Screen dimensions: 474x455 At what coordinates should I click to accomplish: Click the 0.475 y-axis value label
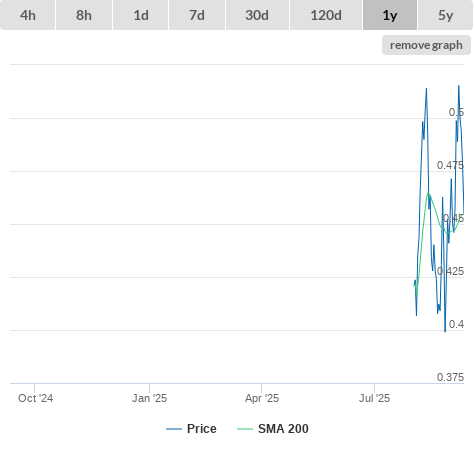pos(450,165)
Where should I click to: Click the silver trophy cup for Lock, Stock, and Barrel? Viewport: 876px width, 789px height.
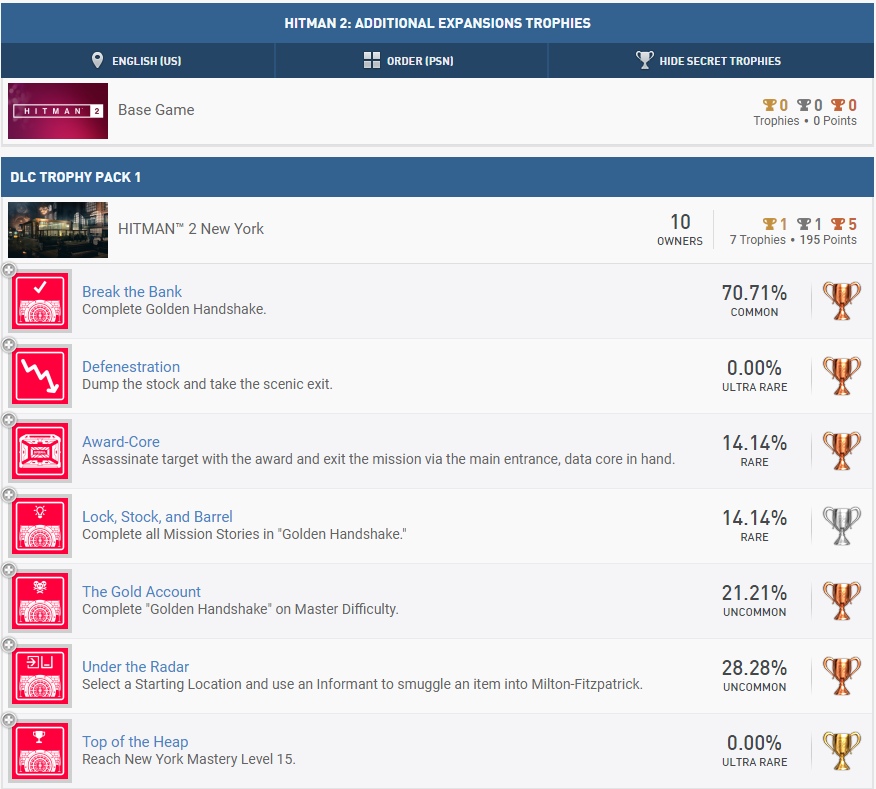[841, 526]
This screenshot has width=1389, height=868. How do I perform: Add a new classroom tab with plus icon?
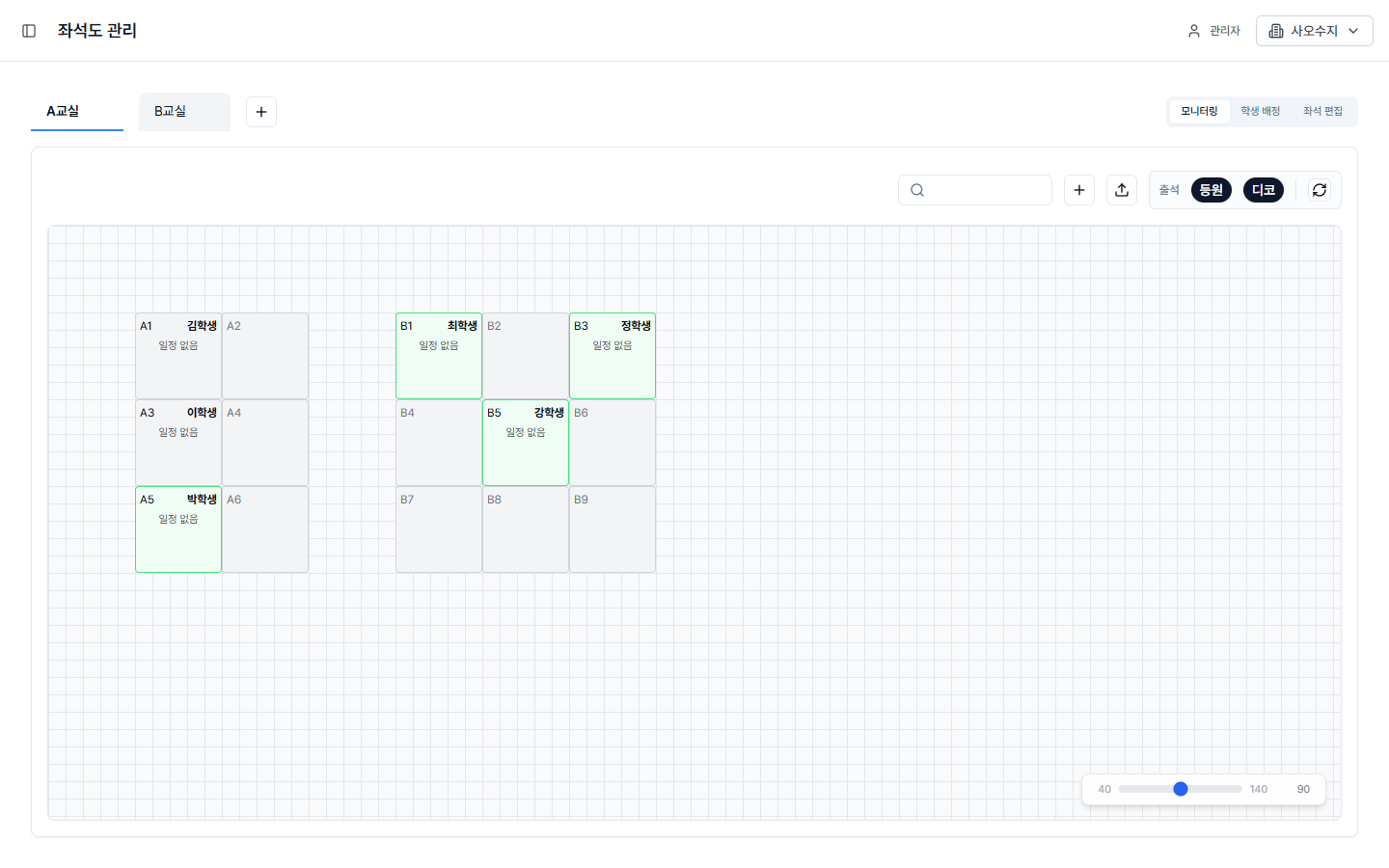(261, 112)
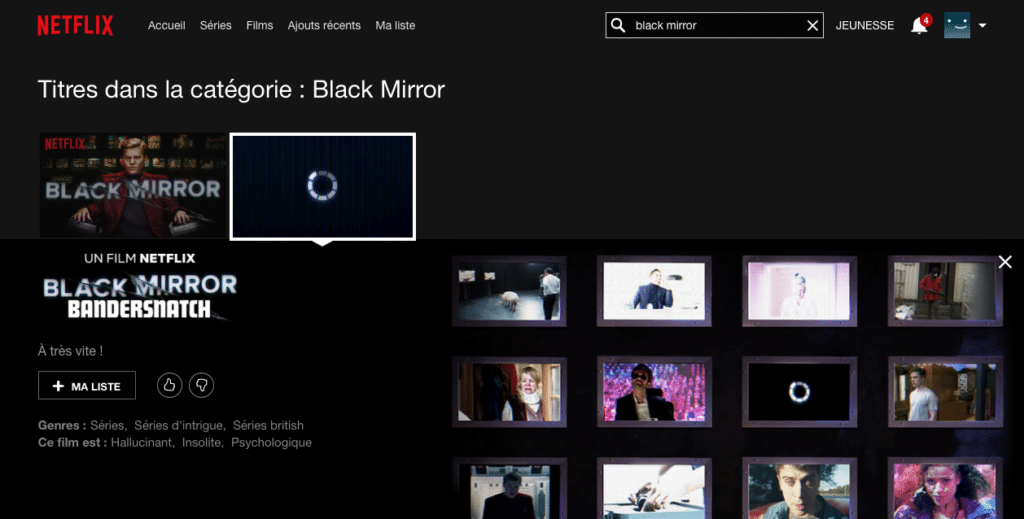This screenshot has width=1024, height=519.
Task: Rate Bandersnatch with thumbs up
Action: 169,385
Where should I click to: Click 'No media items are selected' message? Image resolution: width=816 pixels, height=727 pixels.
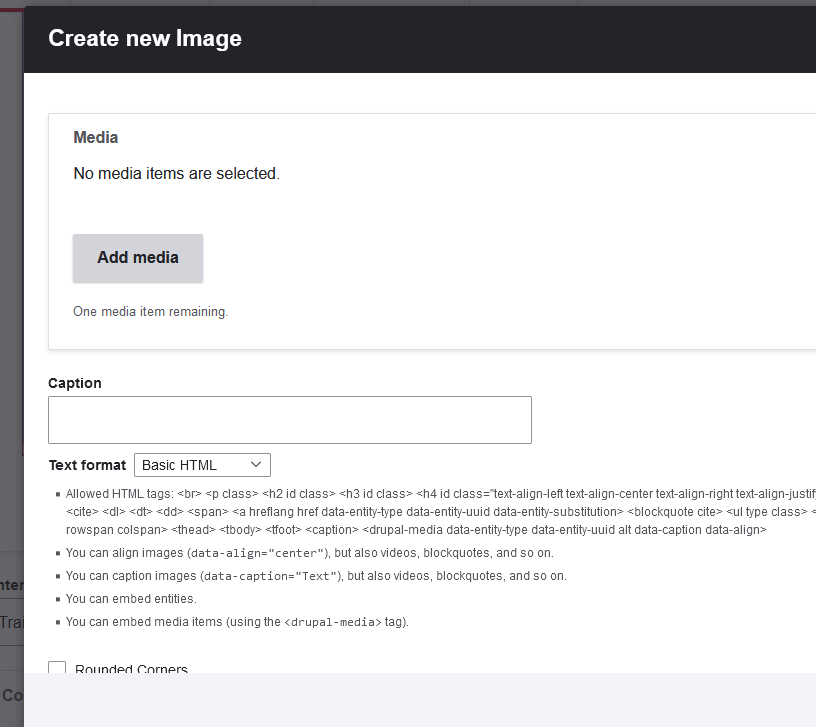point(174,173)
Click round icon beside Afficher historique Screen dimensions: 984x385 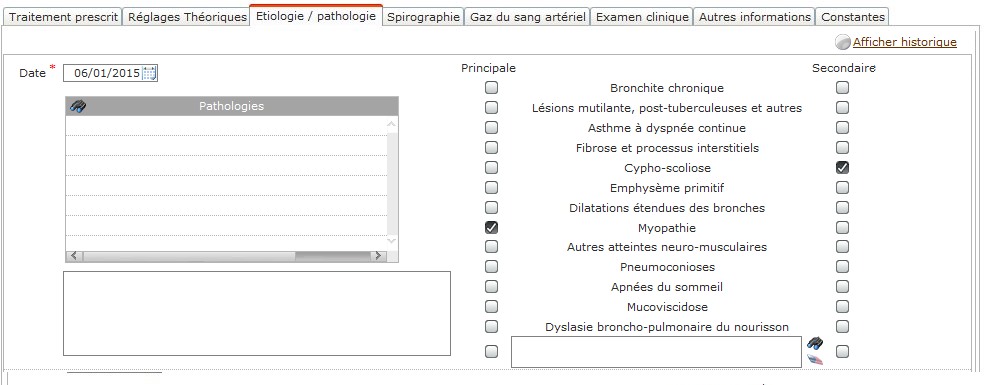pyautogui.click(x=843, y=43)
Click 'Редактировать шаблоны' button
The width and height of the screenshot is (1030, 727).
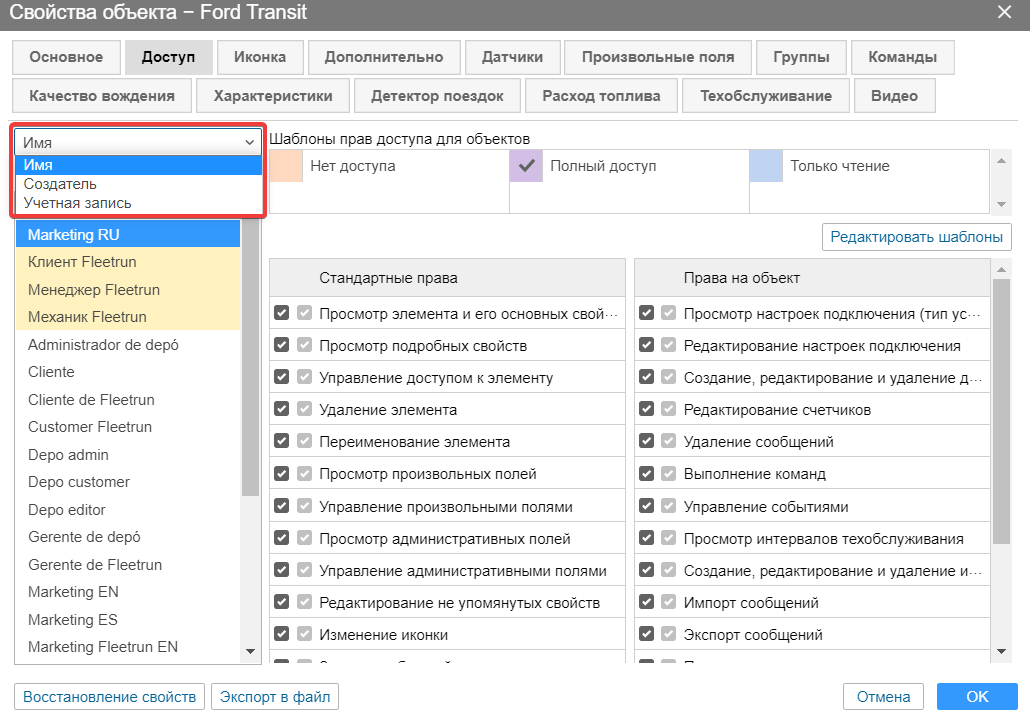pos(916,237)
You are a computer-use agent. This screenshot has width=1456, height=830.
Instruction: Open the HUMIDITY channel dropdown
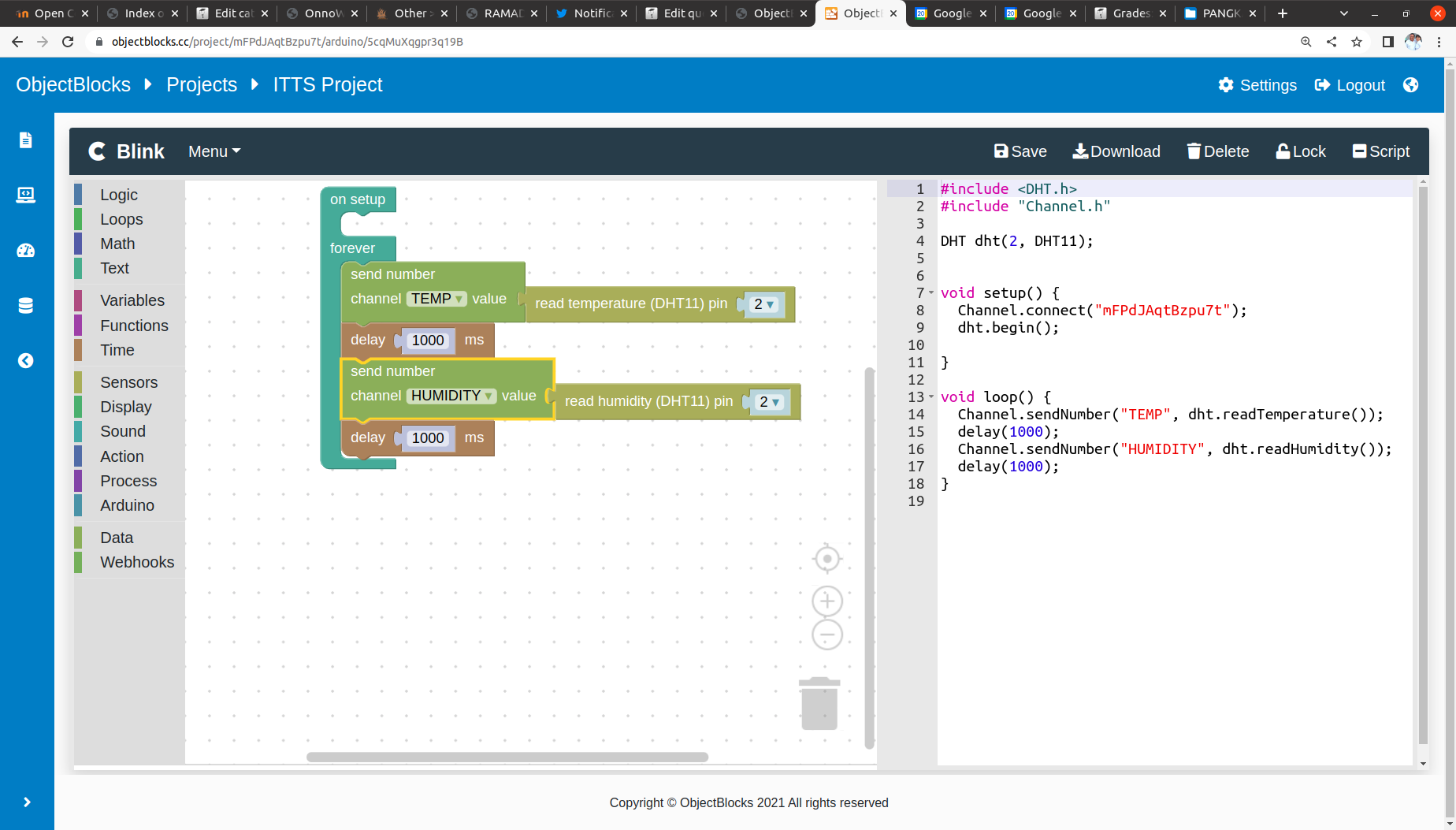pos(451,396)
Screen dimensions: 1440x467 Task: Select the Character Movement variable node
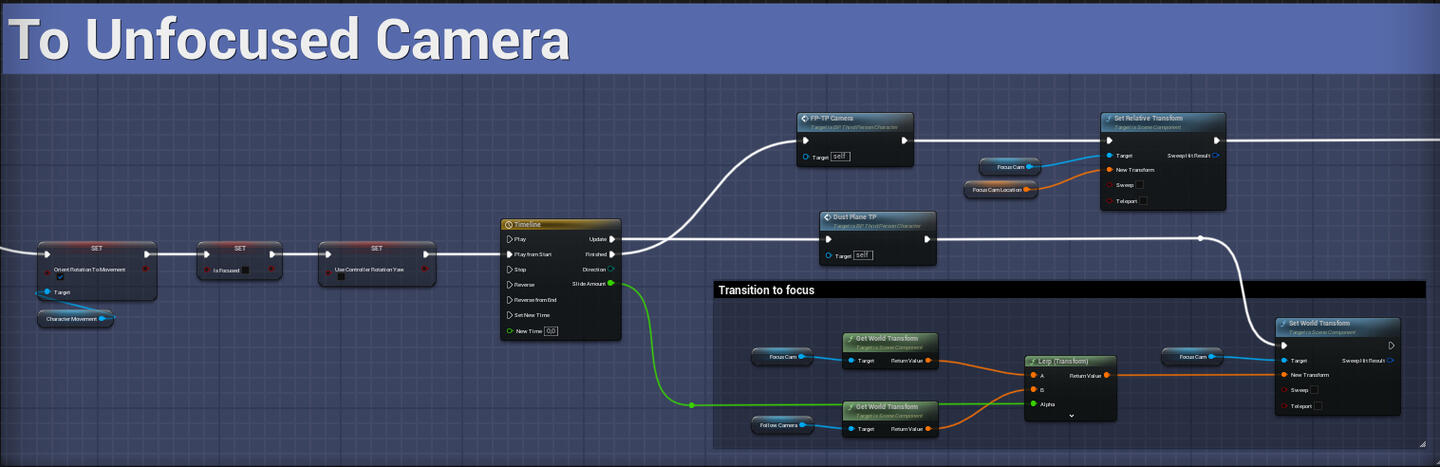coord(76,319)
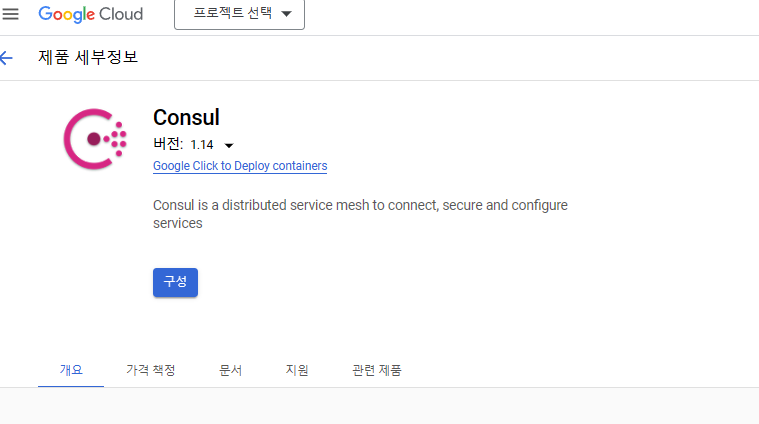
##############################
Goal of the exercise: None of the pictures belong in the copy. Write out exactly the lines from the line that holds "Click 'Редактировать шаблоны' button" through the last line of the listing above, both ends included.

Finished exercise:
Click 'Редактировать шаблоны' button
The width and height of the screenshot is (1030, 727).
pos(916,237)
You are a computer-use agent. This screenshot has width=1456, height=830.
Instruction: Open the HUMIDITY channel dropdown
pos(451,396)
Screen dimensions: 1440x467 Task: Select the Character Movement variable node
coord(76,319)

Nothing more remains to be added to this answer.